Member of the U.S. House of Representatives from New York
- In office January 3, 1969 – January 3, 1995
- Preceded by: Joseph Y. Resnick
- Succeeded by: Sue W. Kelly
- Constituency: 28th district (1969–1973) 25th district (1973–1983) 21st district (1983–1993) 19th district (1993–1995)

Personal details
- Born: June 3, 1926 Washington, D.C., U.S.
- Died: July 23, 1996 (aged 70) Washington, D.C., U.S.
- Party: Republican
- Spouses: ; Julia MacKenzie ​ ​(m. 1951; died 1969)​ ; Billy Laster Cline ​ ​(m. 1971; died 1985)​ ; Mary Ann Tinklepaugh ​ ​(m. 1988)​
- Children: 4, including Hamilton V and Nick
- Parent(s): Grace Chapin Hamilton Fish III
- Relatives: Fish family
- Education: Kent School
- Alma mater: Harvard University (AB) New York University (LLB)

Military service
- Allegiance: United States of America
- Branch/service: United States Navy Reserve
- Years of service: 1944–1946
- Hamilton Fish IV's voice Fish speaks on the Civil Rights Act of 1991 Recorded November 7, 1991

= Hamilton Fish IV =

American politician (1926–1996)

Hamilton Fish IV or Hamilton Fish Jr. (June 3, 1926 – July 23, 1996) was an American Republican politician who represented parts of New York's Hudson Valley region in the United States House of Representatives for thirteen terms from 1969 to 1995. Fish was a member of the prominent Fish political family; his grandfather (Hamilton Fish II) and father (Hamilton Fish III), both also named Hamilton, represented the region from 1909 to 1911 and 1920 to 1945, respectively.

==Early life==
Fish was born in Washington, D.C., the son of Grace Chapin and Hamilton Fish III (1888–1991).

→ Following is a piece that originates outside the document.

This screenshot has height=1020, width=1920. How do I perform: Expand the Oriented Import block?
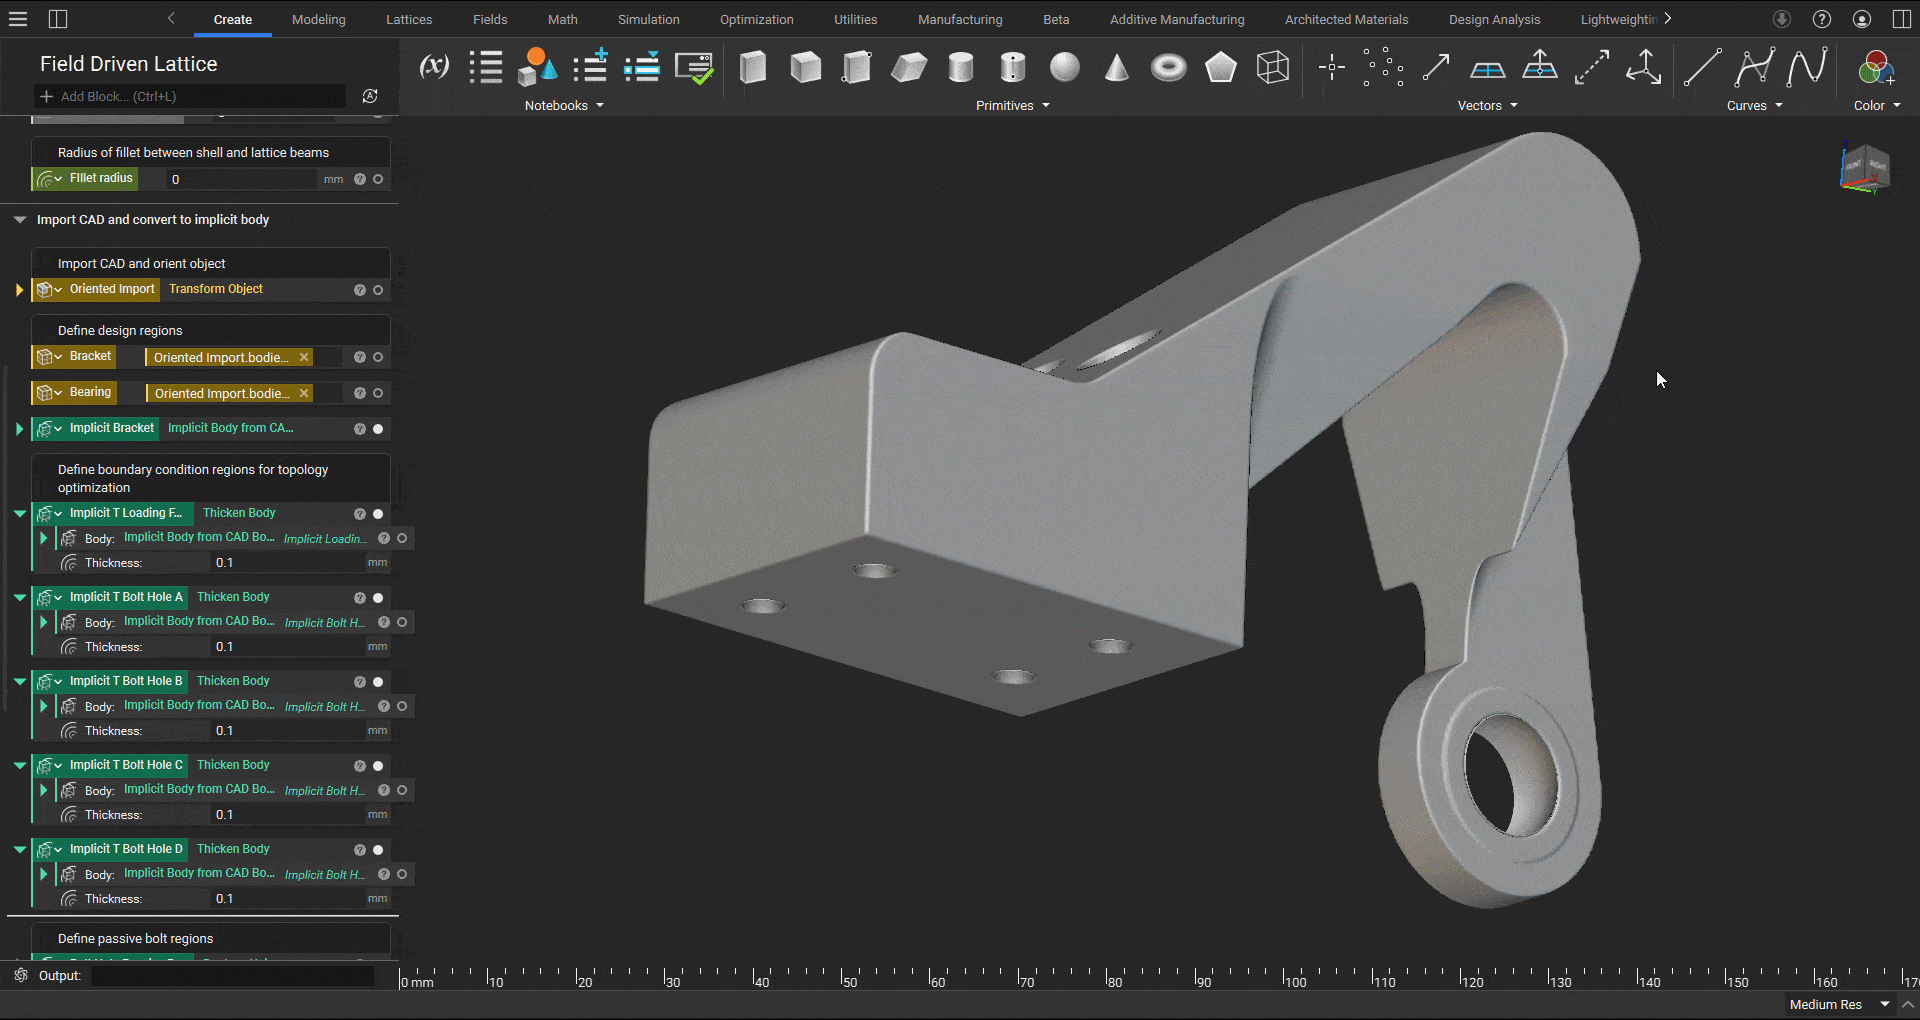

His grandfathers were Hamilton Fish II (1849–1936) and Alfred C. Chapin, who were both lawyers and politicians. He was a great-grandson of Hamilton Fish (1808–1893), and a descendant of Lewis Morris and John Kean.

He graduated from Kent School in 1944 and Harvard College in 1949. He received an LL.B. from the New York University School of Law in 1957. He also attended Harvard Kennedy School. While in college, Fish was a member of the United States Naval Reserve from 1944 to 1946.

==Career==
From 1951 to 1953, Fish served with the United States Foreign Service and was posted as vice consul to Ireland. He practiced law privately before his election to the House, and in 1961, Fish served as a lawyer for the New York State Assembly's Judiciary Committee.

===U.S. Congress===
Fish was a candidate for the 90th Congress in 1966. While he won the Republican primary, he was defeated in the general election by Democrat Joseph Y. Resnick. In the 1968 Republican primary, he defeated G. Gordon Liddy, and went on to win in the general election that year. He served in the 91st United States Congress, and was re-elected to the 12 succeeding Congresses, serving from January 3, 1969, to January 3, 1995.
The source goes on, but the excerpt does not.